Boqii Holding Limited enters the week with a striking split: short sellers are quietly unwinding positions, yet the cost of borrowing the stock remains some of the most expensive in the market.
Short interest has more than halved over the past week. It fell 37.5% on the week to roughly 65,500 shares, representing just under 1.9% of free float. The retreat is sharp — yet the context matters. A month ago, short interest was barely a fraction of current levels. It multiplied nearly 8-fold during April, peaking around 260,000 shares on April 22 before sellers began covering. That month-long build-and-unwind cycle is the defining feature of BQ's positioning right now. The short score has settled at 53.6, down from a recent peak of 64.5 on April 24 — still elevated mid-range, but clearly off the highs.
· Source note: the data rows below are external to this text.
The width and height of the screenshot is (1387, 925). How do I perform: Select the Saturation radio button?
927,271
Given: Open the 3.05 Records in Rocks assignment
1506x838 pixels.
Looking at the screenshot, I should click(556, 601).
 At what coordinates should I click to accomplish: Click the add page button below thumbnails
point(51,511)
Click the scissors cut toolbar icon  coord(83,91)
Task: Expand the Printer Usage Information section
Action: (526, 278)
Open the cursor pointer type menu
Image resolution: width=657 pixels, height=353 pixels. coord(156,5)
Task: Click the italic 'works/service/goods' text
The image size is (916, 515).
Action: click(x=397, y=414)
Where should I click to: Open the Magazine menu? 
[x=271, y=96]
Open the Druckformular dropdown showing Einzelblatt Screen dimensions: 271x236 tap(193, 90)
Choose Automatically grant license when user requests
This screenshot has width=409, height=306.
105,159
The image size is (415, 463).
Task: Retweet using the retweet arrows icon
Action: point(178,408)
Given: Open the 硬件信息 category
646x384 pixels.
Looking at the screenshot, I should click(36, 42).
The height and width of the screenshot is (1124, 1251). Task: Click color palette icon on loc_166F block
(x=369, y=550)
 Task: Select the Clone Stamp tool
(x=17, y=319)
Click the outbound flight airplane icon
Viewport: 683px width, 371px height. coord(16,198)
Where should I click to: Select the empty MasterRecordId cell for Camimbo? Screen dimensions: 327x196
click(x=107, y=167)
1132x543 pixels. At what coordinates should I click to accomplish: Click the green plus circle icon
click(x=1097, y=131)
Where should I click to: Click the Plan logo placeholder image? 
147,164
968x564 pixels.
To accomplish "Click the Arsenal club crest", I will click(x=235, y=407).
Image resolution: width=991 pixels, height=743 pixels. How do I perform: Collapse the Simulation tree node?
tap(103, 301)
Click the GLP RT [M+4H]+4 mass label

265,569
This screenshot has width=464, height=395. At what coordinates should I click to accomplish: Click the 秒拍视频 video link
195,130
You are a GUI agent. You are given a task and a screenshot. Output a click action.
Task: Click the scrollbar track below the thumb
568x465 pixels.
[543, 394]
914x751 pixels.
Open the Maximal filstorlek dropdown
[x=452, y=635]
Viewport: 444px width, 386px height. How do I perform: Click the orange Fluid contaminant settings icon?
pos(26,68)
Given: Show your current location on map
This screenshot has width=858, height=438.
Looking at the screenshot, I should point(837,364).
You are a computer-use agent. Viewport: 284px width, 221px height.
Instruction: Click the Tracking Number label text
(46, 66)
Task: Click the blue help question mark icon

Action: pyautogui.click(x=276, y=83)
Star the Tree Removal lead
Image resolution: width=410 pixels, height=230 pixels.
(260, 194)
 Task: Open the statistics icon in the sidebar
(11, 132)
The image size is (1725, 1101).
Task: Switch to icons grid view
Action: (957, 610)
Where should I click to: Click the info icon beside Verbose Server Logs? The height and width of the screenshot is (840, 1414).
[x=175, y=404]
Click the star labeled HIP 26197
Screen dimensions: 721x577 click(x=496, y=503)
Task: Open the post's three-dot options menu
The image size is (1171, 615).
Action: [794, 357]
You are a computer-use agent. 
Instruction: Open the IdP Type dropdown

The borrow market, however, has not relaxed at the same pace. Cost to borrow is running near 38%, which is actually the lowest level of the past six weeks — it touched 50% in late March — but still firmly in expensive territory for a sub-$3M market cap stock. Availability is ample at 317% of outstanding short interest, meaning there is no squeeze pressure in the lending pool. The combination of high cost and wide availability points to a market that remains wary of this name, even as active short positions decline. A utilisation level near 28% further reinforces that the lending market has plenty of room before shorts face any mechanical pressure to cover.
The stock itself has had a good run. It closed at $0.82, up 9.2% on the week and 12.4% over the past month. That price action likely accounts for some of the short covering — shorts who built positions in April are sitting on losses as the stock recovered. Peer performance has been mixed to negative: GMEX fell 5.6% on the week, BRLT dropped 7.7%, and WOOF slipped 2.4%. BQ's outperformance against its correlated peer group stands out, though correlations across this group are relatively low, capping at 42%.
Institutional ownership is thin. Total reported holders number just seven, with Merchant Tycoon Limited the largest at 2.4% of shares. Two individuals — Hao Liang and Yingzhi Tang — added positions as of March 18, each taking meaningful stakes for the size of the company. Whether these represent strategic accumulation or opportunistic buying around the April volatility is unclear from the data alone.
The next earnings event is confirmed for May 29. The last print on March 16 saw the stock fall 4.6% the following day and slide 20% over the subsequent five days — a notably weak reaction. The historical data includes a dramatic 230% single-day move in September 2025, a reminder that at this market cap, event-driven swings can be outsized in either direction. With earnings three weeks out and short interest declining, the setup heading into May 29 will be worth monitoring — particularly whether the April short-building pattern re-emerges ahead of the release.
See the live data behind this article on ORTEX.
Open BQ on ORTEX →ORTEX Market Intelligence content is generated by AI from a snapshot of ORTEX's proprietary data. Content is informational only and does not constitute investment advice.